昨年から今年に入り、各省庁が相次いで日本が本格的な人口減少社会に突入した、というレポートを発信しました。世界でも例を見ないスピードによる“人口減少と高齢化が進む国”として、海外からもその動向と対策が注目されている。生産年齢人口(15歳から65歳まで)は総人口の減少に先んじ、既に2008年をピークに減少へと転じており、その影響は物流業界の現場でも深刻となっています。ドライバーや倉庫内スタッフの不足は慢性的な業界の大問題として久しいものがあります。更には「賃金上昇傾向に逆らう訳にもいかないが、少しでも残業がかさむと利益が消えそうになる」などの悩みを私自身打ち明けられることもよくあります。人不足、賃金の高騰などの課題に加え、物流業界はアマゾンショックとも言われるEコマースの増大による課題も突き付けられています。
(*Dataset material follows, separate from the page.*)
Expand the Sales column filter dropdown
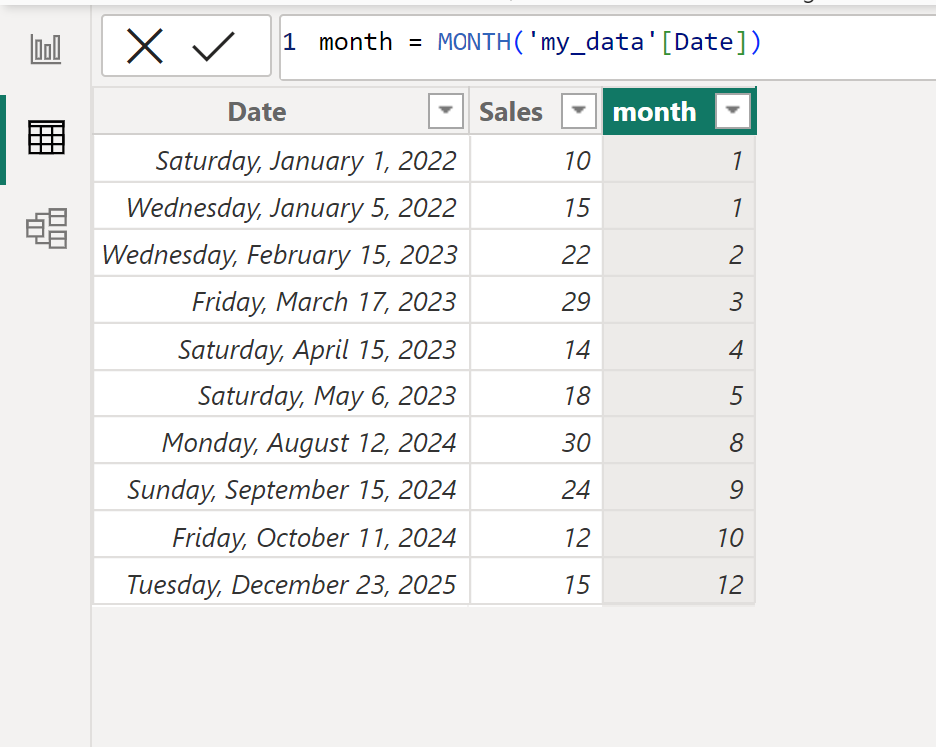Screen dimensions: 936x747 tap(579, 112)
ラストワンマイルと言われる配送ネットワークは宅配業者いぜんでは難しい局面を迎えています。衣類や書籍に留まらず、食料品など生活に必要なもののほとんどをインターネットで購入するという人も増えてきているだけにそれを支える物流インフラはまだまだ状況に追いついていないままでもあります。Eコマース最大手のアマゾンは独自ネットワーク構築に取り組んでおり、物流配送システムそのものが大きく変わる可能性もあります。購入商品は、温度帯指定の商品や大小様々な形態のもの、また精密機械や大変高価な品などいずれも注意を払う必要が不可欠と言えるものばかりとなっています。加えて人々の生活はとても多様化し、それらのニーズにいかに応えきれるかで付加価値の判断も分かれてくるとあっては、荷主であるメーカや流通業者要望に応えるため物流業者の工夫と努力も今後さらに試されてくることになるでしょう。夜間時間帯での納品指定や自宅近くのコンビニで受け取ること等が普通にできたり、簡単に返品できてしまう商品もなぜか増え、このままだと宅配業者の仕事量は延々と膨らみ続けることになってしまいそうです。
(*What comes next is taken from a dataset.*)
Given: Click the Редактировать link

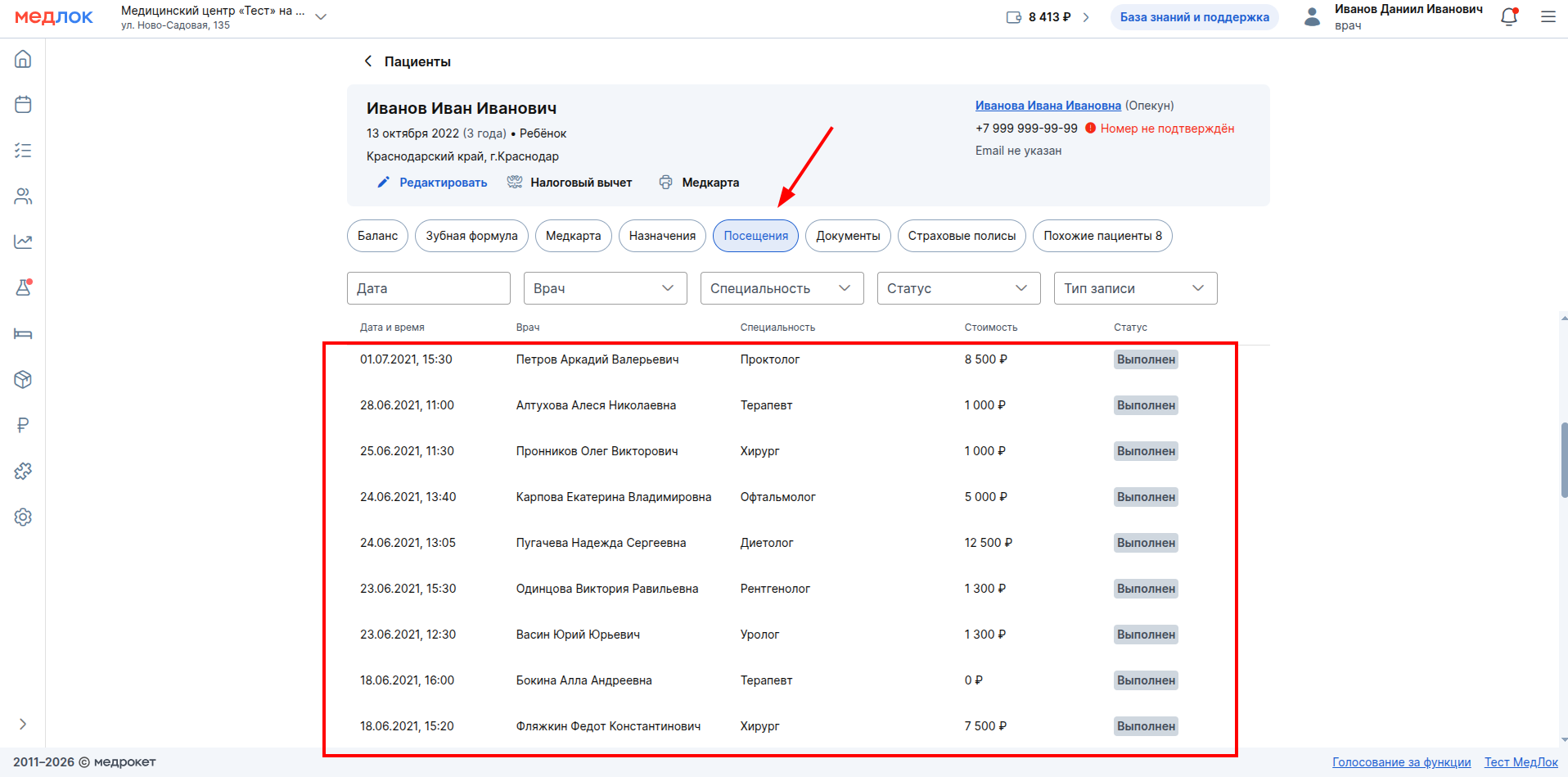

これらの複雑な購買活動を支えるためには、トラック、情報端末、倉庫、国内および海外ネットワークなどのハードアセットに加え、ありとあらゆる情報システムなどのソフトアセット、そして何よりも様々なレベルでのヒューマンアセットがどうしても必要となってきます。人口が減少するという社会現象としてのマイナス面を抱えた中、ますます難解になっていく物流業務に対し、どのように取り組んでいけば良いのでしょうか。“物流”のラインに乗ることが運営上不可欠であるメーカ企業がほとんどだけに、物流インフラの危機への対応は産業界全体が生き残りをかけて取り組むべき課題であると言えるのではないでしょうか。